* TRY IT:
Transcribe the records in their entirety, exactly as given.

THE DATA START

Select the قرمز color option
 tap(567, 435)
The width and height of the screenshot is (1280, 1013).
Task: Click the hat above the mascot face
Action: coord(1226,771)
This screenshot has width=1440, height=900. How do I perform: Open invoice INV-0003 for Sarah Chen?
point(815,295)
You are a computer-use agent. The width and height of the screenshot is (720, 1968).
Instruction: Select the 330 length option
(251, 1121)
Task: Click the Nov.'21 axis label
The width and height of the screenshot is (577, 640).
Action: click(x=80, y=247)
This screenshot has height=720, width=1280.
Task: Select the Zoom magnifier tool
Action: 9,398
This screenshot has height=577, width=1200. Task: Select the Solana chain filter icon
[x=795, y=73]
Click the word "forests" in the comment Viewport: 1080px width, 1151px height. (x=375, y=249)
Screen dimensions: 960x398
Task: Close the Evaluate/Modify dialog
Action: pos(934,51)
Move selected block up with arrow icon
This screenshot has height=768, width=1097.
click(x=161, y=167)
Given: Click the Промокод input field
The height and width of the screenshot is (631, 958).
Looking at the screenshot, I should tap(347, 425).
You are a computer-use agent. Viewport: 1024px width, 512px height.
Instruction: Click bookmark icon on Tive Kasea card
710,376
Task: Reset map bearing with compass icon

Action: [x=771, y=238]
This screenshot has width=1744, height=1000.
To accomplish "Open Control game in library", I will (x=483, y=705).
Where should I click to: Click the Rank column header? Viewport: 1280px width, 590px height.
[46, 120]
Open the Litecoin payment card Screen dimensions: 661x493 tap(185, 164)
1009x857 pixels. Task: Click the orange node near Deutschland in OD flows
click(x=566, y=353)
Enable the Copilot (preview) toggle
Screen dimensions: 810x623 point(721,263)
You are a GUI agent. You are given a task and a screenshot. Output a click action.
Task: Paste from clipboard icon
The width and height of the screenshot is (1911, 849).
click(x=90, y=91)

THE DATA END

* TASK ANSWER:
Select the قرمز color option
 tap(567, 435)
The width and height of the screenshot is (1280, 1013).
Task: Click the hat above the mascot face
Action: coord(1226,771)
This screenshot has width=1440, height=900. How do I perform: Open invoice INV-0003 for Sarah Chen?
point(815,295)
You are a computer-use agent. The width and height of the screenshot is (720, 1968).
Instruction: Select the 330 length option
(251, 1121)
Task: Click the Nov.'21 axis label
The width and height of the screenshot is (577, 640).
Action: click(x=80, y=247)
This screenshot has height=720, width=1280.
Task: Select the Zoom magnifier tool
Action: 9,398
This screenshot has height=577, width=1200. Task: Select the Solana chain filter icon
[x=795, y=73]
Click the word "forests" in the comment Viewport: 1080px width, 1151px height. (x=375, y=249)
Screen dimensions: 960x398
Task: Close the Evaluate/Modify dialog
Action: pos(934,51)
Move selected block up with arrow icon
This screenshot has height=768, width=1097.
click(x=161, y=167)
Given: Click the Промокод input field
The height and width of the screenshot is (631, 958).
Looking at the screenshot, I should tap(347, 425).
You are a computer-use agent. Viewport: 1024px width, 512px height.
Instruction: Click bookmark icon on Tive Kasea card
710,376
Task: Reset map bearing with compass icon

Action: [x=771, y=238]
This screenshot has width=1744, height=1000.
To accomplish "Open Control game in library", I will (x=483, y=705).
Where should I click to: Click the Rank column header? Viewport: 1280px width, 590px height.
[46, 120]
Open the Litecoin payment card Screen dimensions: 661x493 tap(185, 164)
1009x857 pixels. Task: Click the orange node near Deutschland in OD flows
click(x=566, y=353)
Enable the Copilot (preview) toggle
Screen dimensions: 810x623 point(721,263)
You are a GUI agent. You are given a task and a screenshot. Output a click action.
Task: Paste from clipboard icon
The width and height of the screenshot is (1911, 849).
click(x=90, y=91)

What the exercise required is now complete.